Sponsor framed the bill around Tennessee's high rates of opioid use disorder and veteran overdose deaths and said expedited multistate trials could secure FDA breakthrough therapy designation for ibogaine derivatives. "Ibogaine treatment offers a potential solution," the sponsor said, stressing the state's role in contributing critical data for FDA trials.
Sean Ryan (Speaker 22), who introduced himself to the committee and described a long history of substance use and post-traumatic symptoms, testified about receiving ibogaine treatment in Mexico three years earlier. Ryan described a medically supervised, 12-hour dosing period monitored by EKG and an unpleasant acute reaction. "I have not had any booze...or cocaine...in over 3 years," he told the committee, attributing sustained recovery and improved PTSD and TBI symptoms to the single treatment and to follow-up therapy.

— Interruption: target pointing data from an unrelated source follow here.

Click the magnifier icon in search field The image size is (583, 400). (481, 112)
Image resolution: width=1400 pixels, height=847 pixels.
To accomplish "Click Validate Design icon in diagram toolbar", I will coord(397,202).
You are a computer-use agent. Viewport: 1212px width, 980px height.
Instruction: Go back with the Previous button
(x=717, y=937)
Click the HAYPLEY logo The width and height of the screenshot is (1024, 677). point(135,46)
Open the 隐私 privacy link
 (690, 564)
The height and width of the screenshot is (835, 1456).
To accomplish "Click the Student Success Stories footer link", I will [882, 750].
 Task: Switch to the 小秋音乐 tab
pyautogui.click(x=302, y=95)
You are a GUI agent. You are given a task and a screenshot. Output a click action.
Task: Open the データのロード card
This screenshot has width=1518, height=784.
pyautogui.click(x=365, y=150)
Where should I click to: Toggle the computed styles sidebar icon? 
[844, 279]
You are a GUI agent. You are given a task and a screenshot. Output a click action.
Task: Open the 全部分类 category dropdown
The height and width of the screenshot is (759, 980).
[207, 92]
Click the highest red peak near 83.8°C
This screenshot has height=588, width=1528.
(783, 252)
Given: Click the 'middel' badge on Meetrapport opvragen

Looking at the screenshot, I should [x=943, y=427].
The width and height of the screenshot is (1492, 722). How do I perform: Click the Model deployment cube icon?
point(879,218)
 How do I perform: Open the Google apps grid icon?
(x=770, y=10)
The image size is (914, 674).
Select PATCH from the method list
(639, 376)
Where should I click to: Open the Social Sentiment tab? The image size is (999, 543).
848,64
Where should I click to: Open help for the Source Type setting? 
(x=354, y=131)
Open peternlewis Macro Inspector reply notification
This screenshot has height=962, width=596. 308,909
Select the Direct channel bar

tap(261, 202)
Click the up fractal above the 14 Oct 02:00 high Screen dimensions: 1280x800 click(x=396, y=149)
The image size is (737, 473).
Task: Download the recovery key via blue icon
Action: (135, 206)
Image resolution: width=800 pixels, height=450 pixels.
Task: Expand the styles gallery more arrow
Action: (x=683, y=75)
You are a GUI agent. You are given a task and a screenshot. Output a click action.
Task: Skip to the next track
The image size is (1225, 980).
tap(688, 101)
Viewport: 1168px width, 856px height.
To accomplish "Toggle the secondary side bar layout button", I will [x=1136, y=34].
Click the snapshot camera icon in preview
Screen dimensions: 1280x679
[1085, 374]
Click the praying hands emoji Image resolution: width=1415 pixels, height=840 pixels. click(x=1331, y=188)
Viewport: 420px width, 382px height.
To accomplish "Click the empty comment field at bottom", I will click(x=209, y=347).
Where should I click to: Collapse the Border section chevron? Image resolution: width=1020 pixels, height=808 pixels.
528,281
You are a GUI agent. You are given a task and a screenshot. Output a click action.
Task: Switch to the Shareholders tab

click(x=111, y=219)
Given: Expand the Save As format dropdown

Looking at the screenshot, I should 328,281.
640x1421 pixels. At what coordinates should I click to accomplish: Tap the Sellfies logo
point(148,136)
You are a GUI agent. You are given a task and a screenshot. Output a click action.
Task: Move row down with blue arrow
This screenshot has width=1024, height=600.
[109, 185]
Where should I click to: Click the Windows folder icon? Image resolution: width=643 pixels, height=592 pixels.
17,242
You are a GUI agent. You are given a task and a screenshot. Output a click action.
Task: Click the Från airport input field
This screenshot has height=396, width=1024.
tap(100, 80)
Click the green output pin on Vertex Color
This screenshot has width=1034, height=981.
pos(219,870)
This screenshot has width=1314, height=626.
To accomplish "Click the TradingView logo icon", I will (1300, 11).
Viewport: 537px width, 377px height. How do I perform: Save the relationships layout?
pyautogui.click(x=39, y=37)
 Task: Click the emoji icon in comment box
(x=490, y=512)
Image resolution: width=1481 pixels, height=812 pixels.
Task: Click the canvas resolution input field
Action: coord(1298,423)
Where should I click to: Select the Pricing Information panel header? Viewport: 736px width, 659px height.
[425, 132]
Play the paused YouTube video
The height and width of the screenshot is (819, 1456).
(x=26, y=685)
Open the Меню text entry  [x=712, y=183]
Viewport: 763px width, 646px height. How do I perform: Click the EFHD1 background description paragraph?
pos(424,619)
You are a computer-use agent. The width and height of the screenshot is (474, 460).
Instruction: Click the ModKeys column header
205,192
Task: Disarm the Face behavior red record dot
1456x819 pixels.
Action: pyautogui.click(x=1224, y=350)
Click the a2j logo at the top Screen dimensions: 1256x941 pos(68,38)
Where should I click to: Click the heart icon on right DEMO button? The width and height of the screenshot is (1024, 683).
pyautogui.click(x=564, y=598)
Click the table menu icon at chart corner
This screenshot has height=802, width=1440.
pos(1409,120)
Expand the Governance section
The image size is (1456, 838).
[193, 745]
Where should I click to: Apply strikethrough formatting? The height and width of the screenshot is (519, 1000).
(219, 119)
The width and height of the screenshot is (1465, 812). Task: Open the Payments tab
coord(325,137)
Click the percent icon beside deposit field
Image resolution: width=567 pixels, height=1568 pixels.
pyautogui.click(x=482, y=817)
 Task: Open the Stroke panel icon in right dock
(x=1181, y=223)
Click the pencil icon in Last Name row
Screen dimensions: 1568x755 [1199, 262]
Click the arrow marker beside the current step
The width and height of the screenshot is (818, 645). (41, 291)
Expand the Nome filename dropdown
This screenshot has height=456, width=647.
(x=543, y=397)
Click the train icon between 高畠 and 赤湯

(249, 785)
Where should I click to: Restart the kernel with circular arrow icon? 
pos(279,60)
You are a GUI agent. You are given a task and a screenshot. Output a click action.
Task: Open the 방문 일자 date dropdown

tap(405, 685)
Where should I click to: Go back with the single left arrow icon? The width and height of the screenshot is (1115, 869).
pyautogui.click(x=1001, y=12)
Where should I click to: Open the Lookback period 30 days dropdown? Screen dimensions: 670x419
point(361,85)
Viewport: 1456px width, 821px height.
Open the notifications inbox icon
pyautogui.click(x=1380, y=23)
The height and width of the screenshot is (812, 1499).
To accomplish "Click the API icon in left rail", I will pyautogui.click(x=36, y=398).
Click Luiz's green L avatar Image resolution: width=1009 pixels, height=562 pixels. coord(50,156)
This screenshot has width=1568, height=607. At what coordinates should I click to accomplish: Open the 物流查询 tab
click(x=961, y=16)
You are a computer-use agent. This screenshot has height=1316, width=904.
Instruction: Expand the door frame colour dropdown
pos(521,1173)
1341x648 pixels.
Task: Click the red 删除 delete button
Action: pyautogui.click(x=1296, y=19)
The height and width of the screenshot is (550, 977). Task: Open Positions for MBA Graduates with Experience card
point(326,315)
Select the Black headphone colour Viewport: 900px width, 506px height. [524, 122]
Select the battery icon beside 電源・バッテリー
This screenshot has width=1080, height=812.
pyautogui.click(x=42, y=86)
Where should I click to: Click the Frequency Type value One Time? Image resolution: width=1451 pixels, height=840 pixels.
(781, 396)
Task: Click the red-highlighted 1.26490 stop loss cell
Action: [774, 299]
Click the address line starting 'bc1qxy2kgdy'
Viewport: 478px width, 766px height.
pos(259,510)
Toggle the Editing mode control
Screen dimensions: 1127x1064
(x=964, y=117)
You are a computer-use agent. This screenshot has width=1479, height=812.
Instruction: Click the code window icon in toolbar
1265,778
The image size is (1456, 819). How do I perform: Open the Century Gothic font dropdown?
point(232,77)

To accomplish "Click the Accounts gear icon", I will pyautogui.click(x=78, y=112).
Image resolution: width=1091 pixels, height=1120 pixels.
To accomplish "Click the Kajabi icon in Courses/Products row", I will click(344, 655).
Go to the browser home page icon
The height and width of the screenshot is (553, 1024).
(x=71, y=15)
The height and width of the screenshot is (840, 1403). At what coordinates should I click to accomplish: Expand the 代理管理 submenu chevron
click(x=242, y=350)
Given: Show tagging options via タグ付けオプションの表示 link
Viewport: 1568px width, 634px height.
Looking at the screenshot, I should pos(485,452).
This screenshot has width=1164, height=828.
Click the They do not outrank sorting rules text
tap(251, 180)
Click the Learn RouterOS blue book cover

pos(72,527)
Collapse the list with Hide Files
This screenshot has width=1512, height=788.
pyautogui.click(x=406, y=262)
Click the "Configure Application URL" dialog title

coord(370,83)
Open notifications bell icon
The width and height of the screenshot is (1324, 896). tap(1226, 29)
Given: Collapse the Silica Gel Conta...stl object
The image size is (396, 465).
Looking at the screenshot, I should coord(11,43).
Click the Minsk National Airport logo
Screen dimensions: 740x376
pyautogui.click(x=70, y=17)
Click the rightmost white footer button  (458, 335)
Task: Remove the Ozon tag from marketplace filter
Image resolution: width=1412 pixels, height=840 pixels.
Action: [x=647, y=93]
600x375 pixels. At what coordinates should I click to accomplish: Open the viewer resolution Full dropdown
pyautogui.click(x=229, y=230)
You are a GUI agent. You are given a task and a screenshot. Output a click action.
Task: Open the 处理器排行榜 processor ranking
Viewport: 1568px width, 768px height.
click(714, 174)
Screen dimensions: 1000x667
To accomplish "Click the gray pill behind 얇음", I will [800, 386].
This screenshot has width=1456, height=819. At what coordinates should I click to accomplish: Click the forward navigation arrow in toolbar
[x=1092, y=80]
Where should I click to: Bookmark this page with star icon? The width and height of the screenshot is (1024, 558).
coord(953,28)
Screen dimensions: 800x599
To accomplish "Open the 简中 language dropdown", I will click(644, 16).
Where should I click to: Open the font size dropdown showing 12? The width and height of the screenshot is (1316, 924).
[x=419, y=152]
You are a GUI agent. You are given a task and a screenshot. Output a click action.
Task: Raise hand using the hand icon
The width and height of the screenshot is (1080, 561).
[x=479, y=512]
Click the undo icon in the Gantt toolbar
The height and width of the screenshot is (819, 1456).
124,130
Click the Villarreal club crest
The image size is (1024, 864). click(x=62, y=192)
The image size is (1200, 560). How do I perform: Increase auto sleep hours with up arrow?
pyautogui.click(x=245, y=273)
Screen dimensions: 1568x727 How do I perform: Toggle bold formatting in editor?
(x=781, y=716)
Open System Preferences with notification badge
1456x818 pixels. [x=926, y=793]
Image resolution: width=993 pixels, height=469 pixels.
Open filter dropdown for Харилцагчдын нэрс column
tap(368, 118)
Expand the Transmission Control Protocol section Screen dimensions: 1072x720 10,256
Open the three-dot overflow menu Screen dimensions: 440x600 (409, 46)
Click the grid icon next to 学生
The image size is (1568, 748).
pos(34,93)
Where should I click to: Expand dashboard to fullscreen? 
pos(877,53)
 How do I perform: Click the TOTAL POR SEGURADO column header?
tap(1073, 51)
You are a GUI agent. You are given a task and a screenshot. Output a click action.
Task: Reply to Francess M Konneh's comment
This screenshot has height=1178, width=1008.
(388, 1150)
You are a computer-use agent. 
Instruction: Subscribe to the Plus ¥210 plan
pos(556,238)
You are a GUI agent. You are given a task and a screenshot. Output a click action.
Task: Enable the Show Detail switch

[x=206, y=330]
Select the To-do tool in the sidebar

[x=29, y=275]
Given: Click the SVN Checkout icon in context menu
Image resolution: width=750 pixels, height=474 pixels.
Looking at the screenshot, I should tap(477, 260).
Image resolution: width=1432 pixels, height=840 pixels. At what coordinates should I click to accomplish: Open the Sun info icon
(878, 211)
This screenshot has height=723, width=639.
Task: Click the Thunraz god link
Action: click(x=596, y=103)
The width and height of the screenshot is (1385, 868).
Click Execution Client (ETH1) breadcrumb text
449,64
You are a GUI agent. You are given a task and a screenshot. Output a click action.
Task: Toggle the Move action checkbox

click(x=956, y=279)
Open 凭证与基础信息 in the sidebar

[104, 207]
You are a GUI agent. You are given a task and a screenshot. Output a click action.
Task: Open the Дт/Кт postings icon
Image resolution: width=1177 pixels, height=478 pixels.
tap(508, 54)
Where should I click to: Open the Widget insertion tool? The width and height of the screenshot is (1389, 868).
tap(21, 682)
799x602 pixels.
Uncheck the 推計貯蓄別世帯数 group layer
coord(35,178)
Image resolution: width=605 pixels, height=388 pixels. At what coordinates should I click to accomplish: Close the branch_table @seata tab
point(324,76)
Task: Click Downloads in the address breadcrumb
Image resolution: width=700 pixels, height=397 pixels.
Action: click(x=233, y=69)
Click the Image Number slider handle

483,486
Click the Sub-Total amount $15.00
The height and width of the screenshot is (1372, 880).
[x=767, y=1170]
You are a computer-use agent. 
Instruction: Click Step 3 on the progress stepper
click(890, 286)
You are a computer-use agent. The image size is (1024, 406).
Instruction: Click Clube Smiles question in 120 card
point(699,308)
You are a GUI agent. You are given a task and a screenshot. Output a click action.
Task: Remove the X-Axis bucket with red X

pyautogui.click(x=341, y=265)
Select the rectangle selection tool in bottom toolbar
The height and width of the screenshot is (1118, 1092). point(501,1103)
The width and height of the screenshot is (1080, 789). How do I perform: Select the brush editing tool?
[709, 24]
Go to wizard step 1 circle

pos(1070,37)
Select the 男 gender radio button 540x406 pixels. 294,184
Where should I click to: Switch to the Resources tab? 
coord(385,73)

Jeffrey Lawrence (Speaker 24), research director at the Reason Foundation, explained the multistate consortium model the bill would join. He said Texas initiated the approach with a $50 million appropriation and that the consortium pairs state appropriations with private matching funds; the private developer would hold IND responsibility and technical ownership of resulting intellectual property while member states could take part in profit-sharing arrangements. Lawrence said the research would likely target a synthetic derivative (e.g., noribogaine) and that the IND had not yet been submitted.
Members focused questions on safety protocols, trial design, participant eligibility, cost and access for veterans. Committee members asked whether treatment would be affordable — witnesses said initial out-of-pocket costs for foreign treatment runs were in the thousands (one witness cited approximately $8,000 for his treatment in Mexico) and suggested state investment and multistate partnerships could reduce costs and host trials locally. Members also asked about intellectual property and commercialization; witnesses said synthetic derivatives have been pursued by private companies, and that patentability and profit-sharing were part of the consortium design.
The committee called the previous question and voted to advance HB 2075 as amended (18 ayes, 3 nays). Supporters said the bill creates a pathway for Tennessee to host FDA-regulated trials and help veterans and people with opioid use disorder access new treatments; skeptics urged caution on public investment and private commercialization structures.
What’s next: HB 2075 moves to the Finance/Ways and Means process for consideration of funding and then to later committees. The record shows vocal personal testimony and technical policy discussion about safety, commercialization, and the role of state funding in private-public research partnerships.